#### [EXERCISE DESCRIPTION]
Restate each line of the listing exactly, without carrying over any pictures.

#####

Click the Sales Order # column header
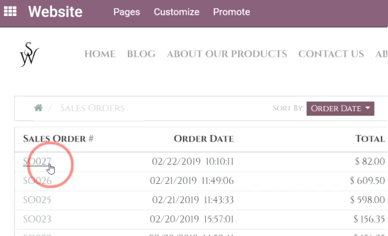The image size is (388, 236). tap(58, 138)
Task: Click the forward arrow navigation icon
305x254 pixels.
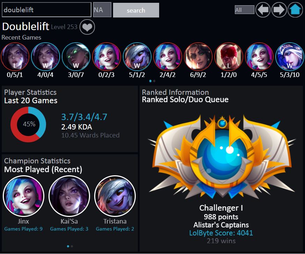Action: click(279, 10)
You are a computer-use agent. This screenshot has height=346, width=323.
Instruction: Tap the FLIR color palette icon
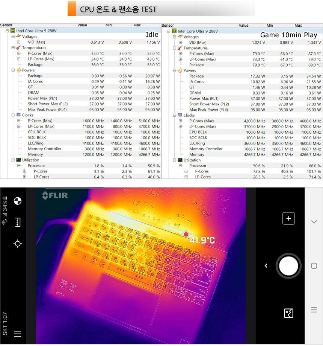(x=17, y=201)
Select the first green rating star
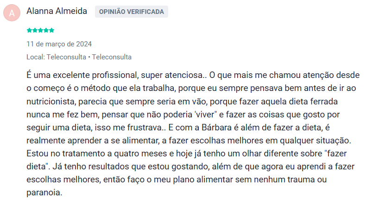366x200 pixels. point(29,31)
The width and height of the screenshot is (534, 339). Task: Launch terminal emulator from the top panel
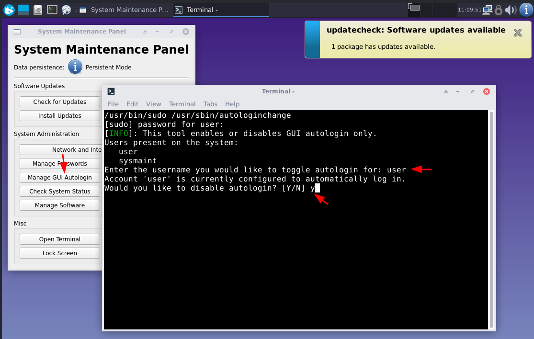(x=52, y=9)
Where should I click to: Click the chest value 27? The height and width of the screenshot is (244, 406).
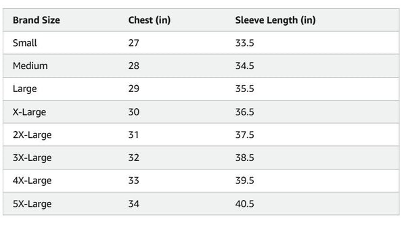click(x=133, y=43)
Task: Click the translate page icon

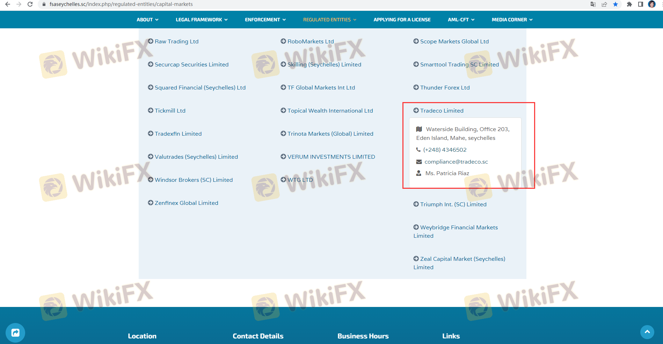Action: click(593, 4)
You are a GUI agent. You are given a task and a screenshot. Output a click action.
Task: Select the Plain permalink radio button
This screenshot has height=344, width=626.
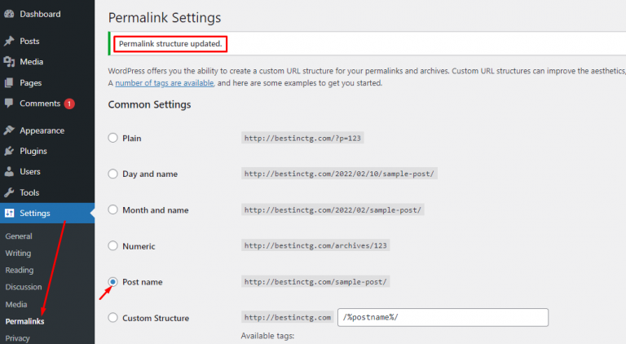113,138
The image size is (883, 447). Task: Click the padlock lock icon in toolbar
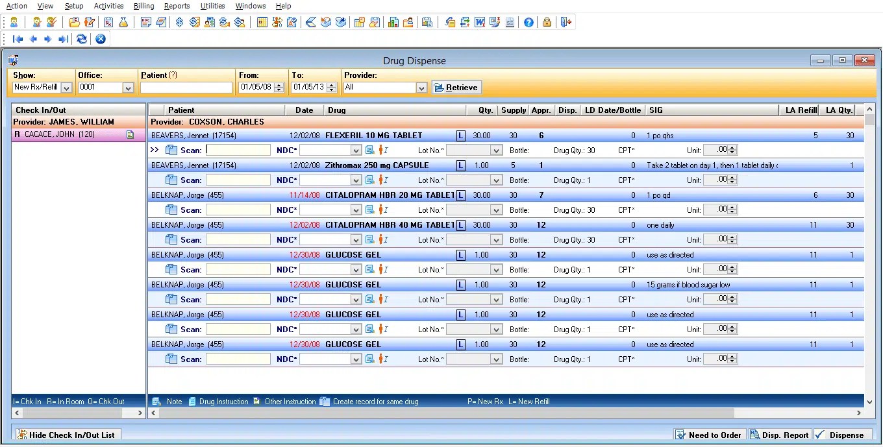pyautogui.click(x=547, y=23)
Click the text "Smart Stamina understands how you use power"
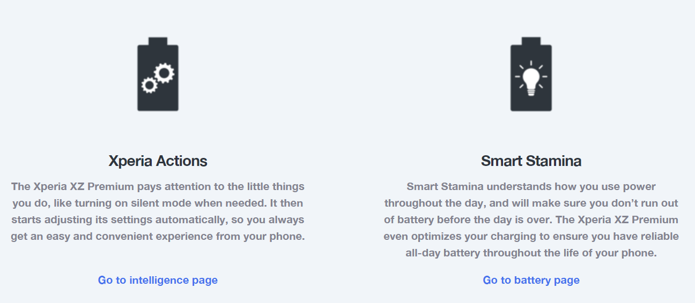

#####

#### [WRITTEN ANSWER]
Click the Sales Order # column header
The image size is (388, 236). tap(58, 138)
Task: Click the forward arrow navigation icon
305x254 pixels.
Action: click(279, 10)
You are a computer-use agent. This screenshot has height=346, width=323.
Instruction: Tap the FLIR color palette icon
(x=17, y=201)
Select the first green rating star
366x200 pixels. point(29,31)
The width and height of the screenshot is (534, 339). Task: Launch terminal emulator from the top panel
(x=52, y=9)
Where should I click to: Click the chest value 27? The height and width of the screenshot is (244, 406).
click(x=133, y=43)
Task: Click the translate page icon

Action: click(593, 4)
You are a GUI agent. You are given a task and a screenshot. Output a click action.
Task: Select the Plain permalink radio button
This screenshot has height=344, width=626.
113,138
The image size is (883, 447). Task: Click the padlock lock icon in toolbar
pyautogui.click(x=547, y=23)
Click the text "Smart Stamina understands how you use power"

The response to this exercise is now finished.